Şu anda, Amerika Birleşik Devletleri Çevre Koruma Ajansı (EPA), bilinen 4.700 PFAS’tan yalnızca ikisi için bir içme suyu sağlık danışmanlığı yayınlamıştır, bu nedenle, eyaletler, içme suyu, yüzey suyu ve biyo-katılarda PFAS için kendi standartlarını belirlemek için çalışmaktadır. 2020’de New Hampshire Çevre Hizmetleri Departmanı, içme suyunda dört PFAS için maksimum kirletici seviyeleri (MCL’ler) belirlerken, 2019’da Maine Çevre Koruma Departmanı (DEP), biyokatılarda üç PFAS için tarama seviyeleri belirledi.
UNH araştırmacılarının New England Su Çevre Derneği Dergisi’nde yer alan ikinci çalışmasında, araştırmacılar Maine’in tarama seviyelerini kullanarak hem PFAS hem de PPCP’lere, antibiyotikler ve alev geciktiriciler gibi farmasötik ve kişisel bakım ürünlerine, atık su arıtma tesislerinden gelen biyokatılarda baktılar. Hem New Hampshire hem de Vermont. Çamur atığı içinde incelenen 39 biyokatıdan 29’u Maine DEP tarafından belirlenen tarama seviyelerini aşan PFAS seviyelerine sahipti.
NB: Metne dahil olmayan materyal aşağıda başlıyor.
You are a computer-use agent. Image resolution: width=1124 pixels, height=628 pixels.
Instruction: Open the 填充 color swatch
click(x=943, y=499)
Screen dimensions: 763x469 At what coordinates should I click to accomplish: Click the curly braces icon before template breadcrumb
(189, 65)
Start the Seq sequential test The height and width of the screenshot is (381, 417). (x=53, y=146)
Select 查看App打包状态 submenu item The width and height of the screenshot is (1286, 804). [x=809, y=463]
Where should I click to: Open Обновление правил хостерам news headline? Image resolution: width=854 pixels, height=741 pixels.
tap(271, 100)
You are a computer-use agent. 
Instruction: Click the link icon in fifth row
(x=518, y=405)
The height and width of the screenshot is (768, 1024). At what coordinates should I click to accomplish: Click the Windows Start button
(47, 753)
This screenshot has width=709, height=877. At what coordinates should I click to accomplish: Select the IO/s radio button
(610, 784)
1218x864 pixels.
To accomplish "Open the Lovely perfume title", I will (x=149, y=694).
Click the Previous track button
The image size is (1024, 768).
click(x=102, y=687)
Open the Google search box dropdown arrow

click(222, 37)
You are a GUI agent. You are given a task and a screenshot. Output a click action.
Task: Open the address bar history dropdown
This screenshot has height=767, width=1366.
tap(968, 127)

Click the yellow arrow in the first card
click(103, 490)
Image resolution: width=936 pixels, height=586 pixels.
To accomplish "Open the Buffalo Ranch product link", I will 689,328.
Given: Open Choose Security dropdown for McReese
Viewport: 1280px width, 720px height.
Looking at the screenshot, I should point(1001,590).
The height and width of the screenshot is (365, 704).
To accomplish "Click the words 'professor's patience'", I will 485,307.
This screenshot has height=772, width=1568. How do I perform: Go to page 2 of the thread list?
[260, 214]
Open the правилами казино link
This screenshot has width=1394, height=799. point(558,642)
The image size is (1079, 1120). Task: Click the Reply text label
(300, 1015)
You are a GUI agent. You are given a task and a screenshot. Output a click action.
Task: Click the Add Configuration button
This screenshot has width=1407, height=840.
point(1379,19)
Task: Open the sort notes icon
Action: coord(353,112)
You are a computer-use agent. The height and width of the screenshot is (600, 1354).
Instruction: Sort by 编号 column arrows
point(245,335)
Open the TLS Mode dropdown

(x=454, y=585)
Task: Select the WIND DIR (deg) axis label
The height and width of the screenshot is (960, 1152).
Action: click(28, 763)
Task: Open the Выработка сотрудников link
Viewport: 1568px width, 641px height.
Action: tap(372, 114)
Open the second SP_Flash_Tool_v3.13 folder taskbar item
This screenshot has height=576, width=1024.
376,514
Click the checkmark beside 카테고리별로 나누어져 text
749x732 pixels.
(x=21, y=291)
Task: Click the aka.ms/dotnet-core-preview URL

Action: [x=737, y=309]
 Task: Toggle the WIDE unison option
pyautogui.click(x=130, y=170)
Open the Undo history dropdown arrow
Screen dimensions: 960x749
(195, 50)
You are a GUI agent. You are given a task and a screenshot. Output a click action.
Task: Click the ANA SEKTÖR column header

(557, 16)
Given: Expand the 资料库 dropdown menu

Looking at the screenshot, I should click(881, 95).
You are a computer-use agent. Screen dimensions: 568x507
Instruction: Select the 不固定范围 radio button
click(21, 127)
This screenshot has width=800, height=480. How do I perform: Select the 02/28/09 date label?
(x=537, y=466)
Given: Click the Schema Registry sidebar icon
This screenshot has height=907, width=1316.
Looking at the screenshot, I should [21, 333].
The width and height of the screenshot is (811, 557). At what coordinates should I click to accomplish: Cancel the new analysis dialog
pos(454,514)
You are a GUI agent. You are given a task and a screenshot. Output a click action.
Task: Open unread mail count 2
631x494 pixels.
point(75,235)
Mouser, “New England’daki devlet kurumlarının tümü atık su biyokatılarında PFAS’ı düzenlemeyi düşünüyor, ancak atık su çamurunun arıtılmasının bu sonsuza kadar kimyasalları nasıl etkilediği hakkında bilmemiz gereken daha çok şey var” dedi.
Araştırmacılar, zorluğun, tesisleri bu katıları depolama sahalarında biriktirmeye zorlamayan, atık artığı için güvenli ve kabul edilebilir bir seviye bulmak olduğunu söylüyorlar, bu da son derece maliyetli olacak, düzenli depolama alanlarını beklenenden daha hızlı dolduracak ve muhtemelen PFAS’ın depolama atıksularına sızmasına neden olacaktır. kolay bozulmayan kimyasalları arıtma tesislerine geri vererek döngüyü devam ettirebilir.
Araştırmacılar, çalışmaların atık su kalıntılarında PFAS gibi ortaya çıkan endişe verici kirleticiler hakkındaki bilgi boşluklarını vurguladığını ve atık su arıtımında maliyetli iyileştirmeler uygulanmadan önce tesis tasarımının ve işletiminin arıtma üzerindeki etkisine bakmak için daha fazla araştırmaya ihtiyaç olduğunu vurguladı. tesisler.
Bu araştırma, New Hampshire Sea Grant ve UNH Collaborative Research Excellence (CoRE) Initiative tarafından finanse edildi.